Data Modeling Basics – PostgreSQL vs. Cassandra vs. MongoDB
November 21, 2018
Application developers spend a considerable amount of time evaluating multiple operational databases to find the one that best fits their workloads’ needs. These needs include simplified data modeling, transactional guarantees, read/write performance, horizontal scaling, and fault tolerance. Traditionally, this selection process starts off by exploring the SQL vs. NoSQL database categories because each category presents a clear set of trade-offs. High performance in terms of low latency and high throughput is usually treated as a mandatory requirement and hence is expected in any database chosen.
This post aims to help application developers understand the choice of SQL vs. NoSQL in the context of the data modeling needs of an application. We use one SQL database, namely PostgreSQL, and 2 NoSQL databases, namely Cassandra and MongoDB, as examples to explain data modeling basics such as creating tables, inserting data, performing scans and deleting data. In a follow-on post, we will cover advanced topics such as indexes, transactions, joins, time-to-live (TTL) directives and JSON-based document data modeling.
How NoSQL Differs from SQL in Data Modeling?
SQL databases increase application agility through ACID transactional guarantees as well as with their the ability to query data using JOINs in unforeseen ways on top of existing normalized relational data models.
Given their monolithic/single-node architecture and the use of a master-slave replication model for redundancy, traditional SQL databases are missing two important capabilities — linear write scalability (i.e. automatic sharding across multiple nodes) and automatic/zero-data loss failover. This means data volumes ingested cannot exceed the max write throughput of a single node. Additionally, some temporary data loss should be expected on failover (on shared nothing storage architectures) given that the recent commits would not have showed up at the slave replica yet. Zero downtime upgrades are also very difficult to achieve in the SQL database world.
NoSQL DBs are usually distributed in nature where data gets partitioned or sharded across multiple nodes. They mandate denormalization which means inserted data also needs to be copied multiple times to serve the specific queries you have in mind. The overarching goal is to extract high performance by explicitly reducing the number of shards accessed during the read time.
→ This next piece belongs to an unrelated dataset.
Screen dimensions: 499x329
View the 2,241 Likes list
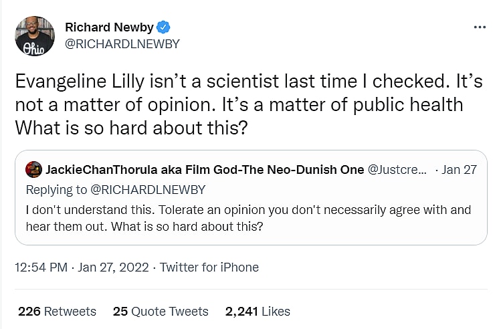point(258,311)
Hence the statement that NoSQL requires you to model your queries while SQL requires you to model your data.
NoSQL’s focus on achieving high performance on a distributed cluster is stated as the primary rationale for multiple data modeling compromises that include loss of ACID transactions, JOINs and consistent global secondary indexes.
The general perception is that even though NoSQL databases provide linear write scalability and high fault tolerance, the loss of transactional guarantees make them unfit for mission-critical data.
The following table details how NoSQL data modeling differs from that of SQL.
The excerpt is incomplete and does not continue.